Devastador «superhongo» amenaza con arrasar a los anfibios en Panamá

Unas doscientas ranas doradas sobreviven recluidas en Panamá a un hongo devastador e incontrolado que amenaza con exterminar a un tercio de las especies de anfibios en el país, una situación que los científicos califican como «crítica».

En peceras habilitadas dentro de contenedores instalados en el Instituto Smithsonian de Investigaciones Tropicales (STRI), las ranas gozan de alimento, agua, sistema de lluvias, piedras, vegetación, luz ultravioleta y temperatura adecuada.

En ese área canalera de Gamboa, al norte de Ciudad de Panamá, los científicos tratan de salvar a estas ranas, de motas negras y tamaño inferior a ocho centímetros.

Según un informe del Fondo Mundial para la Naturaleza (WWF), publicado esta semana, el mundo perdió más de dos tercios de los vertebrados en menos de 50 años.

La realidad es especialmente dramática en las zonas tropicales de América Central y del Sur, donde la pérdida es del 94%.

Desde hace 11 años, y pese a que es endémica de Panamá, no se pueden ver ejemplares de las ranas doradas en su hábitat natural. La mayoría, unas 1.500, se encuentran en zoológicos de Estados Unidos para reproducción.

Pero no solo las ranas están en riesgo por el hongo. Los sapos, salamandras y cecilias (similares a las serpientes) también están en peligro.

«En Panamá podemos decir que un tercio aproximadamente de las 225 especies que hay de anfibios están amenazadas de alguna manera», alerta a la AFP el investigador del STRI y doctor en zoología por la Universidad de Connecticut (Estados Unidos), Roberto Ibáñez.

La situación es «crítica», añade Gina Della Togna, doctora en Biología Molecular y Celular por la estadounidense Universidad de Maryland.

Para los anfibios la mayor amenaza es un hongo que se propaga por el agua y cuyo nombre es Chytrid Fungus.

Este patógeno es responsable de la quitridiomicosis, una enfermedad infecciosa que ha causado la desaparición de 30 especies.

Los científicos explican que el hongo se incrusta en la piel del animal y lo infecta, provocando que no pueda intercambiar sales y agua con su entorno.

La invasión origina daños irreparables en sus funciones vitales.

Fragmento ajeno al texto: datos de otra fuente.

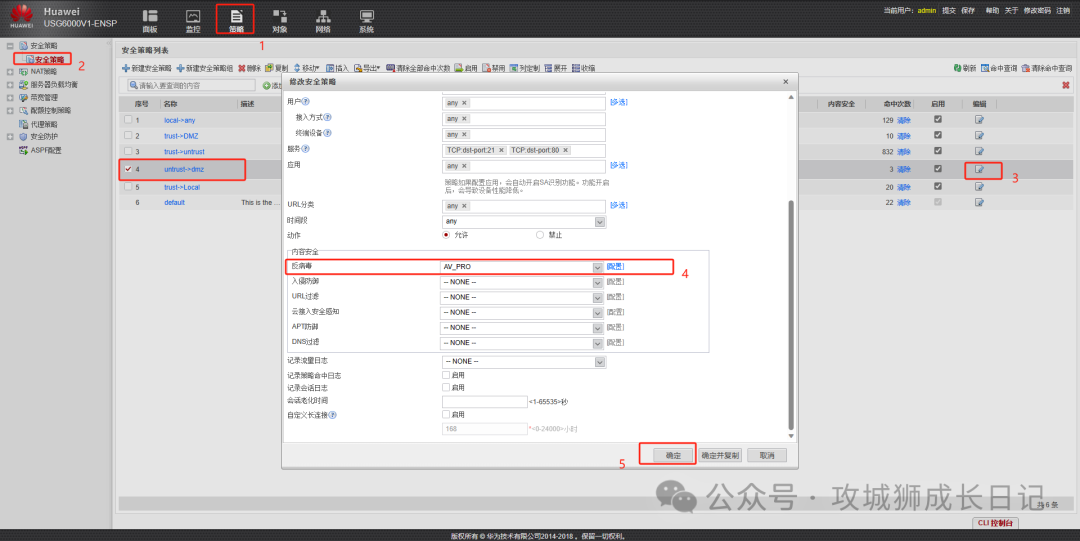This screenshot has height=541, width=1080.
Task: Open the 面板 dashboard icon in top navigation
Action: pyautogui.click(x=150, y=19)
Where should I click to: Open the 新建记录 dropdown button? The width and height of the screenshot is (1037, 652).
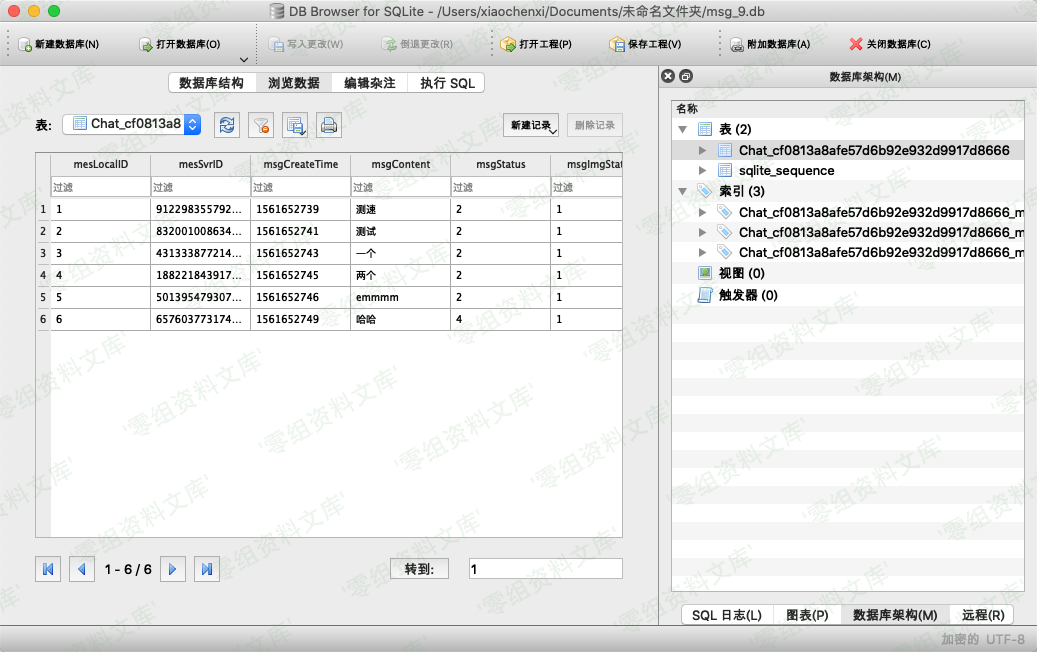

Finalmente muere de un paro cardíaco originado por asfixia.

«Es una enfermedad bastante dramática y dolorosa», afirma Angie Estrada, doctora en biología por la Universidad de Virginia Tech y administradora del parque Summit de Panamá.

«Cuando el hongo llega a un lugar donde no estaba afecta muchísimo a las poblaciones y los animales mueren en masa. Causa la muerte segura a los individuos que infecta. Es un fenómeno devastador», señala Della Togna.

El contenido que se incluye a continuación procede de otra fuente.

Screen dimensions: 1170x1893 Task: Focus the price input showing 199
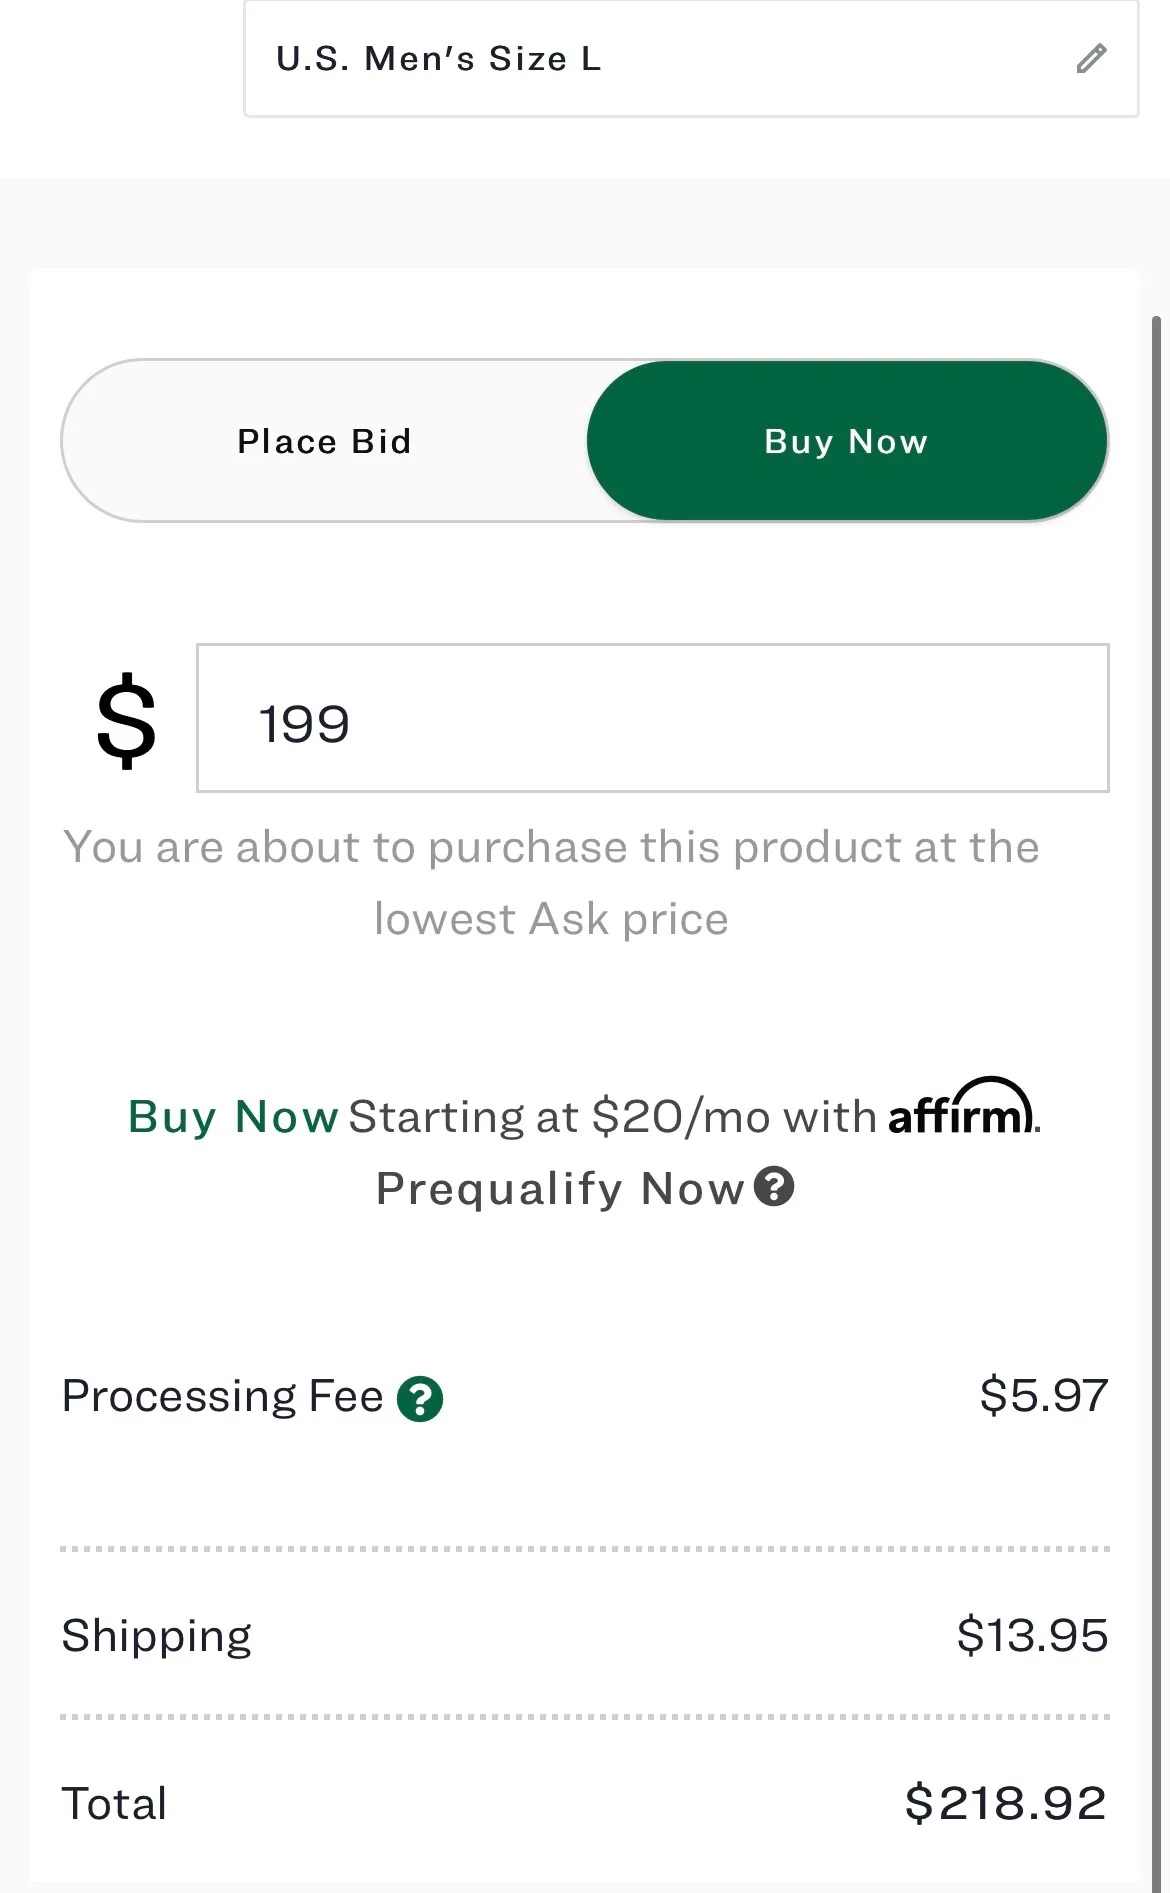pos(652,719)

Los expertos aseguran que este microorganismo fue detectado en el siglo XX en la península de Corea y advierten que ya se ha extendido globalmente.

«En cualquier lugar del mundo donde hay anfibios ya hay hongo», sostiene Estrada.

A Panamá llegó a principios de los años noventa y desde entonces ha causado estragos.

«Es un superhongo» que incluso «puede afectar a otras especies que no son anfibios», detalla Ibáñez.

Sin embargo, avisa que la deforestación, la destrucción del medio ambiente y la contaminación de los arroyos provocada por el ser humano también aumenta la tragedia.

Pese al escenario sombrío hay un leve luz al final del túnel. En los últimos años se han logrado divisar algunas especies que se daban por desaparecidas.

Algunos especialistas sospechan que algunos anfibios han podido mejorar sus defensas contra la infección.

«Esto nos da esperanza, saber que algunas ranas están regresando y que tienen formas de contraatacar» al hongo, sostiene Estrada.

Mientras tanto, en Gamboa, el STRI mantiene unos 2.000 ejemplares de 12 especies de rana con la esperanza de poder liberarlos algún día.

«La idea no es mantener estos animales en cautiverio para siempre, nosotros queremos poder restablecer poblaciones en su hábitat natural», dice Ibáñez.

Para ello, Della Togna, investigadora del Smitsonian lleva a cabo un proyecto de reproducción asistida, donde congela el semen de los animales para embarazar a las hembras y aumentar su número.

En ocasiones, con mucho esmero inyecta hormonas a diminutas ranas que parecen perderse por la palma de su mano.

«De todos los animales diferentes los anfibios son la clase más amenazada en el mundo», lamenta.